**Brief**
Gather, from the listing beneath this task, every line holding the string "table".
[Start of Attachment]
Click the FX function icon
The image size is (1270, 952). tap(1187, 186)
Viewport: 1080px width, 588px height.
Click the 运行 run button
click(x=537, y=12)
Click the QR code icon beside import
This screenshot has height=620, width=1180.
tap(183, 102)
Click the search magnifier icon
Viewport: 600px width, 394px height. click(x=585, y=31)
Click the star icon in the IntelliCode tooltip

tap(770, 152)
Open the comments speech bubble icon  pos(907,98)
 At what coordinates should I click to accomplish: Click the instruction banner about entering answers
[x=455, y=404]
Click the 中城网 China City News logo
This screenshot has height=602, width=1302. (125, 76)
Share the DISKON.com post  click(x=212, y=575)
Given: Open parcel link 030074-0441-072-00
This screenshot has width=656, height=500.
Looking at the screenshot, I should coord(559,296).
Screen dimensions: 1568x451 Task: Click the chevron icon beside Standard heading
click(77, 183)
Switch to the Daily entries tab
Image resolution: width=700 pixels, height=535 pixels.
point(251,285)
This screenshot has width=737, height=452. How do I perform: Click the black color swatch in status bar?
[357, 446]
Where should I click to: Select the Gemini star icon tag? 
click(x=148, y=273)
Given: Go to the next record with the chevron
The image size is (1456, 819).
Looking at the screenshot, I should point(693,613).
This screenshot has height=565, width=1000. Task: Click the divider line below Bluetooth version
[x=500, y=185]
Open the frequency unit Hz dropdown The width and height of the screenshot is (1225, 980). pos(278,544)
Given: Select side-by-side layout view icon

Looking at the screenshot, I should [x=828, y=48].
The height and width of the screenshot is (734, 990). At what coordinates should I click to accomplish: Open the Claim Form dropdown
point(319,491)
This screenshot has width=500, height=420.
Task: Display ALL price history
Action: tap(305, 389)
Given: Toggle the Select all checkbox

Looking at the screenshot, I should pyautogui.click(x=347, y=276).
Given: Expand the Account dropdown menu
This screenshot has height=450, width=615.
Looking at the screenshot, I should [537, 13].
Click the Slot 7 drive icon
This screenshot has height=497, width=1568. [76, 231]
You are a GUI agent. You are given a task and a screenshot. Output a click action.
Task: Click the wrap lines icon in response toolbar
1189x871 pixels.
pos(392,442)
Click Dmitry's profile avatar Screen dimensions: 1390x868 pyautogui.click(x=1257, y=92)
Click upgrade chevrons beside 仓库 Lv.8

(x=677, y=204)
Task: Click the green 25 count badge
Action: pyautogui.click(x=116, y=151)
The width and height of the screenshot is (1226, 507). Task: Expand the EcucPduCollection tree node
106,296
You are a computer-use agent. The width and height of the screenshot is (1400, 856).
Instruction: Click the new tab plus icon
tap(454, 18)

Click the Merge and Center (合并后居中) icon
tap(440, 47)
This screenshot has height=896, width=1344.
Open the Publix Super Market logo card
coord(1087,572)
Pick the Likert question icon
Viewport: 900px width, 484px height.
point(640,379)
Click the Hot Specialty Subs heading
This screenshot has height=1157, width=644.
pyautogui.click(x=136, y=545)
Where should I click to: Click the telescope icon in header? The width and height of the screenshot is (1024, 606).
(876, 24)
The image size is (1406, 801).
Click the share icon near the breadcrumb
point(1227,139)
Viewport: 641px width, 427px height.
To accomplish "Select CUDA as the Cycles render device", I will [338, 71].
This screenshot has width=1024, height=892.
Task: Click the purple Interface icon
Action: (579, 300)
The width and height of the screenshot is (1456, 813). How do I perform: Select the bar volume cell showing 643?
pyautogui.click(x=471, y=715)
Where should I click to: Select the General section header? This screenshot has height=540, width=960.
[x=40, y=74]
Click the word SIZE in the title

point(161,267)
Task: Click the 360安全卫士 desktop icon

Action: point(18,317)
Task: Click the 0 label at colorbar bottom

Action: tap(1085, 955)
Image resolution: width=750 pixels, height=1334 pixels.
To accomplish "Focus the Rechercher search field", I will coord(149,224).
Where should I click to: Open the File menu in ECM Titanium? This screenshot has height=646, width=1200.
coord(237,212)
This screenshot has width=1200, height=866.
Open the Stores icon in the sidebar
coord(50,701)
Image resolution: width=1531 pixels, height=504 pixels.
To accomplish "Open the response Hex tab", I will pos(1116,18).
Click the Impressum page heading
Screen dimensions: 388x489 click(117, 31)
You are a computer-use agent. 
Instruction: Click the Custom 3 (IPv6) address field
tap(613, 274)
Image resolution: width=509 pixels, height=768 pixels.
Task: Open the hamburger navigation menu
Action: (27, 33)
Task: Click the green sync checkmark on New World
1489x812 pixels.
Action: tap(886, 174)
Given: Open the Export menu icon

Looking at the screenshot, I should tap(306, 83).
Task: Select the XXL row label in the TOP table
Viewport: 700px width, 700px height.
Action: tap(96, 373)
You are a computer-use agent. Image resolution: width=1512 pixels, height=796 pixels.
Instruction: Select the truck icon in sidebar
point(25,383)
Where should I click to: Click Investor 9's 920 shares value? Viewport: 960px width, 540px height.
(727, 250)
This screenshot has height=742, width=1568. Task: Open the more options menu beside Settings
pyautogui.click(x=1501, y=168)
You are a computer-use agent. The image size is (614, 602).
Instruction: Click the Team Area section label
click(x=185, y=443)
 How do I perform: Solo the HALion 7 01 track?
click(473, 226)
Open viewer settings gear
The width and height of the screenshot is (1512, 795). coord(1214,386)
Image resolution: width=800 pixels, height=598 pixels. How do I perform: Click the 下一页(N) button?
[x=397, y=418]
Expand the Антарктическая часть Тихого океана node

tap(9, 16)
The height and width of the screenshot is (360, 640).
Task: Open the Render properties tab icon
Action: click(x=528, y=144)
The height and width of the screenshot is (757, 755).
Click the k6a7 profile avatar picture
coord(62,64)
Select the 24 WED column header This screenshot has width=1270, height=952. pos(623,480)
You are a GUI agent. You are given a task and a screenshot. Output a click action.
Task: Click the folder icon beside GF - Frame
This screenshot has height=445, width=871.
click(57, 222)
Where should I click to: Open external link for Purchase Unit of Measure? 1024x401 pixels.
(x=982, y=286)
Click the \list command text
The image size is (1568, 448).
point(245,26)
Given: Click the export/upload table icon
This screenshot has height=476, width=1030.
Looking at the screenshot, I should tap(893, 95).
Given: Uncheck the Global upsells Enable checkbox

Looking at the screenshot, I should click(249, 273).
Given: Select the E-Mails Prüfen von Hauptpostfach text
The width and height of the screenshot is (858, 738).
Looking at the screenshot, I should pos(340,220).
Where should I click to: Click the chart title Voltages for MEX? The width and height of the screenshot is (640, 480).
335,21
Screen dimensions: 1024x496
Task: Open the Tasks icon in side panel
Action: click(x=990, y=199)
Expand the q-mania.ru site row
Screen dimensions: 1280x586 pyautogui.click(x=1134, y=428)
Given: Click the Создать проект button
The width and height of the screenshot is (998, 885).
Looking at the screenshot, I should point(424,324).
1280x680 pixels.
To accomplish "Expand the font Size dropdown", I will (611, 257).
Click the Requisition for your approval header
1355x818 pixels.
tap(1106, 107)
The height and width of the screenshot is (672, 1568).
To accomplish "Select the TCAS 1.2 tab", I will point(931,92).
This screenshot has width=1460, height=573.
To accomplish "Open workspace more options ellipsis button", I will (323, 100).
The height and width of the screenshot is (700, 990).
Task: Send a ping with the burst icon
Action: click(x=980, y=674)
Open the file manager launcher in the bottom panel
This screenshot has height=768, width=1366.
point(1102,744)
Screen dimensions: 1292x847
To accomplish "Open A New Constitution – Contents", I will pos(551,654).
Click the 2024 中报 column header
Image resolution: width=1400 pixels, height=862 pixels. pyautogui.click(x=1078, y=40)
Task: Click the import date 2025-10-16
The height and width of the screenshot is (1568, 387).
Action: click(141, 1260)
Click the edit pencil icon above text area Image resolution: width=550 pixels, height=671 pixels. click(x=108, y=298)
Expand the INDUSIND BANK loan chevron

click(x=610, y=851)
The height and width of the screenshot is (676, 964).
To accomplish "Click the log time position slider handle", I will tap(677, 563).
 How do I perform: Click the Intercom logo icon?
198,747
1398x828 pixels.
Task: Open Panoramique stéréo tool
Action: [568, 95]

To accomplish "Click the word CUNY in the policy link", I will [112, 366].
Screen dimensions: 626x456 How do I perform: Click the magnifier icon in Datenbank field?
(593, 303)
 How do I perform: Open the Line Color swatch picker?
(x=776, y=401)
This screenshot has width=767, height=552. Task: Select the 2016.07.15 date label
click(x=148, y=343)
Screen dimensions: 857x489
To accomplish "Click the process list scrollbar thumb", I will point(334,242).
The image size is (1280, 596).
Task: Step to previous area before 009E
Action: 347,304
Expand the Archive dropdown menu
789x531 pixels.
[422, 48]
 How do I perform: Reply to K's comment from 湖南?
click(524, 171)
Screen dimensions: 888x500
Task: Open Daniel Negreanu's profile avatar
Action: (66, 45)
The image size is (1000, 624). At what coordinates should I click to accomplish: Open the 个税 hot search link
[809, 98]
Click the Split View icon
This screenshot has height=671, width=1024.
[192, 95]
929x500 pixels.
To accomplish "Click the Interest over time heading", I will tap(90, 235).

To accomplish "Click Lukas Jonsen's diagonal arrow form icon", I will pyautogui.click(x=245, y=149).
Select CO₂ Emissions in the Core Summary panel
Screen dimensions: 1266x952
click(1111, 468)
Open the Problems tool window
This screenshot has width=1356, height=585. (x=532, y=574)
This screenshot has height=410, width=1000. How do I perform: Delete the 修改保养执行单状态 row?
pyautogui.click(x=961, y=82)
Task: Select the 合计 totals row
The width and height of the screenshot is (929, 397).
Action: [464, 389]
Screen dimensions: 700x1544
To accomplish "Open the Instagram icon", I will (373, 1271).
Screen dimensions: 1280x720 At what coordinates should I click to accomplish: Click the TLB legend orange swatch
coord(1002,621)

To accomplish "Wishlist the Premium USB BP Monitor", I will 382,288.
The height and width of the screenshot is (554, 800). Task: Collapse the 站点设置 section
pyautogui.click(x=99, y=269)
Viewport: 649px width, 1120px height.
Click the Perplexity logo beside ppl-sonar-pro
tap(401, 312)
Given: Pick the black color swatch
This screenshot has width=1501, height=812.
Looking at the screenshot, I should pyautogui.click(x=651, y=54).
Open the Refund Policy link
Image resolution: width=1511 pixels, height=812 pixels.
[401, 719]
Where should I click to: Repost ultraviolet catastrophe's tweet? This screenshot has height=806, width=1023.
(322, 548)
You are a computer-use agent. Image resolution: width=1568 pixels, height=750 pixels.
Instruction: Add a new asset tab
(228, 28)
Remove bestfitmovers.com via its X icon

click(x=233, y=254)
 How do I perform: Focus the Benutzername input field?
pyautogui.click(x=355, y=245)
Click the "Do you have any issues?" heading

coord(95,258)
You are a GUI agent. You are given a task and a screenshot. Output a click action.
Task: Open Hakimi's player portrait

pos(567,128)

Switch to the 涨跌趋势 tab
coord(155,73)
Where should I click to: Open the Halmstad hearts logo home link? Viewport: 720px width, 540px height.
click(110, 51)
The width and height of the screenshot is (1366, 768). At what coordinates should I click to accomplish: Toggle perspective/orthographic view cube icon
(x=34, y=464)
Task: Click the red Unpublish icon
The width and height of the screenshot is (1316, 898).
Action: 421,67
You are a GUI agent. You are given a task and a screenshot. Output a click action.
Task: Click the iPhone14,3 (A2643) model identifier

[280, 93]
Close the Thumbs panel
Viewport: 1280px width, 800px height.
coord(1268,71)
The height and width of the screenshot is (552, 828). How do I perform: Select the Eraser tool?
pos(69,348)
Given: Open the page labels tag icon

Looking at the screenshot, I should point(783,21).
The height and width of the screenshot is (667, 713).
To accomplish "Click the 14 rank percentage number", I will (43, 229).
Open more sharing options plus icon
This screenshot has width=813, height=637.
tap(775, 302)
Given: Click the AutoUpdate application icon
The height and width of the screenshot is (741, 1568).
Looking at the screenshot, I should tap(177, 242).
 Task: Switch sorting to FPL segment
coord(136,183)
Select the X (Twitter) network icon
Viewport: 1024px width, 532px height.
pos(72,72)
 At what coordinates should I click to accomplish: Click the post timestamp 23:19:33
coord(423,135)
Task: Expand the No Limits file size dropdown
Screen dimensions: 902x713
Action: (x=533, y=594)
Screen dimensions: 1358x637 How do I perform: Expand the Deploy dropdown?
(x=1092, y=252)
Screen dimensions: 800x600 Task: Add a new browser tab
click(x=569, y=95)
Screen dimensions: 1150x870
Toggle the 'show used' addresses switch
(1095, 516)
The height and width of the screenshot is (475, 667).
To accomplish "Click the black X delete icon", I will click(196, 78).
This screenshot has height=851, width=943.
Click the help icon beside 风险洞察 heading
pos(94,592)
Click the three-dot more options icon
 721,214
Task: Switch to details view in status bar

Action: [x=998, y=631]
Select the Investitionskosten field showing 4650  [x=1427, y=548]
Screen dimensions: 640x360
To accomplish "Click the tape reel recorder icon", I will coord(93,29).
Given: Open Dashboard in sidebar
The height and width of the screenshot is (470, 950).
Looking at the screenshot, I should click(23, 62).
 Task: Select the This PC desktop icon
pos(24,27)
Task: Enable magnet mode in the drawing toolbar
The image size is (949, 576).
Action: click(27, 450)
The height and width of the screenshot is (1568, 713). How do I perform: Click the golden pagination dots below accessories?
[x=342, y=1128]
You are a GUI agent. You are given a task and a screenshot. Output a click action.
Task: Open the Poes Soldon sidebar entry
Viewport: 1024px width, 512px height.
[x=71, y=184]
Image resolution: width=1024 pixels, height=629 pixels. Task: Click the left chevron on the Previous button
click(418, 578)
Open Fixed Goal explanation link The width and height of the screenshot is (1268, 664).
[End of Attachment]
**Reply**
Task: Select the XXL row label in the TOP table
Given: Click the export/upload table icon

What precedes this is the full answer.